• JOB A: Return the Research Topic text on climate change mitigation word for word, in its entirety.

• SOURCE EXTRACT:
━━━━━━━━━━━━━━━━━━━━

Submission deadlines

  1. Manuscript Summary Submission Deadline 27 August 2025 | Manuscript Submission Deadline 15 December 2025

  2. This Research Topic is still accepting articles.

Background

Climate change mitigation is an urgent and complex challenge, demanding profound economic, social, and cultural transformations. Both individual behaviors and collective strategies must align to reduce greenhouse gas emissions, foster sustainable practices, and ensure a just transition toward a more equitable, low-emission future. Across diverse contexts, research suggests that this transformation involves not only altering material infrastructures and production processes, but also reshaping everyday routines, norms, and values to facilitate a pro-environmental and pro-social orientation (Shove & Walker, 2014).

From a sociological perspective, a key research priority is to understand how social mechanisms influence the emergence, consolidation, or resistance to low-emission behaviors. At the individual level, cultural patterns, skill repertoires, and social ties shape the willingness and capacity to embrace sustainable consumption, mobility, and dietary choices. These daily practices are entwined with broader systems of energy production, material distribution, and policy frameworks, highlighting how transitions depend on multi-scalar processes—micro-level behavioral changes, meso-level community and organizational dynamics, and macro-level political-economic institutions (Köhler et al., 2019; Stoll-Kleemann & Nicolai, 2024).

The challenges to achieving meaningful mitigation are manifold and may trigger social tensions, conflicts, and inequalities, as well as new forms of cooperation and prosocial behaviors. Adopting low-emission lifestyles often requires overcoming ingrained habits, contending with entrenched interests, and navigating the contested meanings attached to sustainable practices. In this sense, the climate challenge can inspire inclusive approaches that incorporate diverse knowledge systems, enact fairer regulatory measures, and build contexts conducive to social learning and solidarity (Scoones, Leach, & Newell, 2015). This perspective underlines the importance of just transitions—ensuring that those most vulnerable to environmental changes and policy shifts are not left behind, but rather empowered and supported.

━━━━━━━━━━━━━━━━━━━━

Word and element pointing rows
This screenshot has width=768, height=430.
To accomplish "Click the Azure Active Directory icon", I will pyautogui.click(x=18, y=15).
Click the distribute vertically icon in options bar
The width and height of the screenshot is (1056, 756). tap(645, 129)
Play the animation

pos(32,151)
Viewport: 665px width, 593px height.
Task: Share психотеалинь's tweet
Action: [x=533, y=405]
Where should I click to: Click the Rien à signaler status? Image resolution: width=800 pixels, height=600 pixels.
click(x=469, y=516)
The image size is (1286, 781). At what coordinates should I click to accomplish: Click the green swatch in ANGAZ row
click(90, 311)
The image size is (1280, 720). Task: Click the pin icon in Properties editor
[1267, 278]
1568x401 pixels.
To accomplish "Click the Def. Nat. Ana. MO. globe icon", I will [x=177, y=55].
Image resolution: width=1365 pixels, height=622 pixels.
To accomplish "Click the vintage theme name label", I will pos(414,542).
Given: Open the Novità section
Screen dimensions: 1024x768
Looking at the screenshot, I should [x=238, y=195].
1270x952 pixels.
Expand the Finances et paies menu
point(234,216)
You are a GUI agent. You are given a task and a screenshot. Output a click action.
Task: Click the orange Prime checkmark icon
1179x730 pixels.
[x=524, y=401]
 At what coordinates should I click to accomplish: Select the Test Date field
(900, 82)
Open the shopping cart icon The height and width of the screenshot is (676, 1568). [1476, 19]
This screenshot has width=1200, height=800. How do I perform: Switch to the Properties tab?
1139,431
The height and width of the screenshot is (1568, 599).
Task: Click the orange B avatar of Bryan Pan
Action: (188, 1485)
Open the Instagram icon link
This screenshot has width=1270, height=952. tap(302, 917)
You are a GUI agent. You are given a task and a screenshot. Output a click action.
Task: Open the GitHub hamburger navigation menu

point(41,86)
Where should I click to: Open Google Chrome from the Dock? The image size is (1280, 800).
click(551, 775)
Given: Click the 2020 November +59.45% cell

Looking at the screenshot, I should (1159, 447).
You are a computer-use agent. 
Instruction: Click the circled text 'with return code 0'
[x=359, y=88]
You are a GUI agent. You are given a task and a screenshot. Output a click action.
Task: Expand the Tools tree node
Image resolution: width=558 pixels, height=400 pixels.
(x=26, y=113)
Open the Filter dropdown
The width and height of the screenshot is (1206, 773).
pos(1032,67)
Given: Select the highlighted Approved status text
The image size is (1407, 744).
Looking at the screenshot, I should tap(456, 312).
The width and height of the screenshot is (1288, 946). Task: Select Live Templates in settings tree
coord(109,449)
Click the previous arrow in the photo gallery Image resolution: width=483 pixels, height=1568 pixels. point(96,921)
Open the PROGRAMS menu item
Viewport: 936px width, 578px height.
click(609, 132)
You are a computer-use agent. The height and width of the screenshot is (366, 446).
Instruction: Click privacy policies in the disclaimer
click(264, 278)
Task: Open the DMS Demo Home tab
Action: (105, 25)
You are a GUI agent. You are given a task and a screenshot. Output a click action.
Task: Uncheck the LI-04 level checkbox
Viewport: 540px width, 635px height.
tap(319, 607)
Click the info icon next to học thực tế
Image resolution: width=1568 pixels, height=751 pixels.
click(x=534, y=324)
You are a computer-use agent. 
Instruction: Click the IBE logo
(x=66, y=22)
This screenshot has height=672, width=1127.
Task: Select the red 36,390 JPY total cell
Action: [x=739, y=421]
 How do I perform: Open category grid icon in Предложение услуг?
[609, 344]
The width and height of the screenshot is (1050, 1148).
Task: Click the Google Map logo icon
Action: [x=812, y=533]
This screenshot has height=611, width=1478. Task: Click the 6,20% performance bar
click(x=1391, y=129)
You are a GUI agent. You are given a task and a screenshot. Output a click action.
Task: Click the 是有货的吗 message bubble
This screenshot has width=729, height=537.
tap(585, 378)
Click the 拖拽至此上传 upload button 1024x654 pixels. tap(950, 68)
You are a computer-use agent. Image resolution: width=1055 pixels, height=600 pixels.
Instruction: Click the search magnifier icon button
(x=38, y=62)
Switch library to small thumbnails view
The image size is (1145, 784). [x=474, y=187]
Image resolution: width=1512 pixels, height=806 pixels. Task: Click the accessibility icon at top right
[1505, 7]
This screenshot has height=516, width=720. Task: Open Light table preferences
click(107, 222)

━━━━━━━━━━━━━━━━━━━━

• JOB B: Among the rows, retype verbatim the lines from the one containing "You are a computer-use agent. The" up to and including the one containing "Action: [x=739, y=421]".

• FULL ANSWER A:
Submission deadlines

  1. Manuscript Summary Submission Deadline 27 August 2025 | Manuscript Submission Deadline 15 December 2025

  2. This Research Topic is still accepting articles.

Background

Climate change mitigation is an urgent and complex challenge, demanding profound economic, social, and cultural transformations. Both individual behaviors and collective strategies must align to reduce greenhouse gas emissions, foster sustainable practices, and ensure a just transition toward a more equitable, low-emission future. Across diverse contexts, research suggests that this transformation involves not only altering material infrastructures and production processes, but also reshaping everyday routines, norms, and values to facilitate a pro-environmental and pro-social orientation (Shove & Walker, 2014).

From a sociological perspective, a key research priority is to understand how social mechanisms influence the emergence, consolidation, or resistance to low-emission behaviors. At the individual level, cultural patterns, skill repertoires, and social ties shape the willingness and capacity to embrace sustainable consumption, mobility, and dietary choices. These daily practices are entwined with broader systems of energy production, material distribution, and policy frameworks, highlighting how transitions depend on multi-scalar processes—micro-level behavioral changes, meso-level community and organizational dynamics, and macro-level political-economic institutions (Köhler et al., 2019; Stoll-Kleemann & Nicolai, 2024).

The challenges to achieving meaningful mitigation are manifold and may trigger social tensions, conflicts, and inequalities, as well as new forms of cooperation and prosocial behaviors. Adopting low-emission lifestyles often requires overcoming ingrained habits, contending with entrenched interests, and navigating the contested meanings attached to sustainable practices. In this sense, the climate challenge can inspire inclusive approaches that incorporate diverse knowledge systems, enact fairer regulatory measures, and build contexts conducive to social learning and solidarity (Scoones, Leach, & Newell, 2015). This perspective underlines the importance of just transitions—ensuring that those most vulnerable to environmental changes and policy shifts are not left behind, but rather empowered and supported.

• FULL ANSWER B:
You are a computer-use agent. The height and width of the screenshot is (366, 446).
Instruction: Click privacy policies in the disclaimer
click(264, 278)
Task: Open the DMS Demo Home tab
Action: (105, 25)
You are a GUI agent. You are given a task and a screenshot. Output a click action.
Task: Uncheck the LI-04 level checkbox
Viewport: 540px width, 635px height.
tap(319, 607)
Click the info icon next to học thực tế
Image resolution: width=1568 pixels, height=751 pixels.
click(x=534, y=324)
You are a computer-use agent. 
Instruction: Click the IBE logo
(x=66, y=22)
This screenshot has height=672, width=1127.
Task: Select the red 36,390 JPY total cell
Action: [x=739, y=421]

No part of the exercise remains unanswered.